If George III had been a tyrant before the outbreak of the American Revolution, he would have done the same kind of things that tyrants did elsewhere in the world. He would have stationed troops in American cities, which he never did in the special circumstances of Boston after 1768. He would have closed newspapers and arrested editors, which he never did. He would have at least attempted to prevent the Stamp Act Congress and First Continental Congress from taking place. He would certainly have interned the ringleaders of the Boston Tea Party, which, out of his respect for Magna Carta and English common law he never once so much as considered doing.

There were certainly no lack of contemporary tyrannies against whom George III’s behavior can be judged. The Spanish crushed an uprising against their rule in Louisiana in 1768, executing all its leaders. The French crushed Corsican resistance to their rule in 1769. In Poland, which was partitioned between Austria, Russia and Prussia in 1772, liberty was entirely extinguished. The Russians’ bloodthirsty campaign of savage executions and reprisals in the regions affected by the Pugachev Uprising against Catherine the Great in 1773-75 ended with tens of thousands massacred and Pugachev himself beheaded and dismembered in Moscow in January 1775. George III would never have done that to Jefferson, John Adams, George Washington or even Thomas Paine, who called George “the royal brute of Britain.”

The Declaration of Independence and twenty-six of its charges should therefore be seen for what they are: essential wartime propaganda rather than an accurate reflection of George III’s rule in America. Yet the two charges that do hold true — the seventeenth (about taxation rights) and the twenty-second (about Parliament’s legislative rights in the colonies) — entirely justify the American Revolution.

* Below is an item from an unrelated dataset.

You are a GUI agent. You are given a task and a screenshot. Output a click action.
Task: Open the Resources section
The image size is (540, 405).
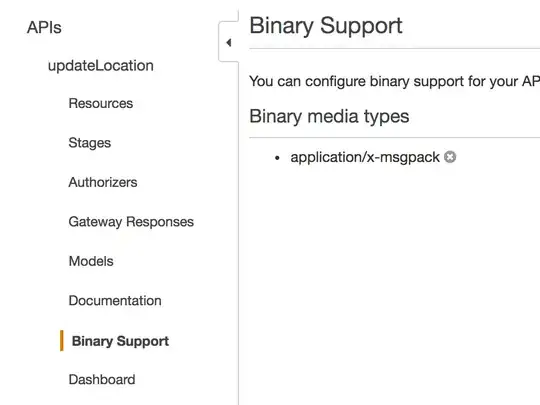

After the Treaty of Paris saved them from the French threat, the American colonists saw their opportunity for self-government. They quite rightly grasped it. Their manifest destiny demanded it and their subsequent rise to global primacy has vindicated their courage in taking it. Yet none of that obviates the fact that George III was a model monarch, whose reputation finally deserves rehabilitation a quarter of a millennium later.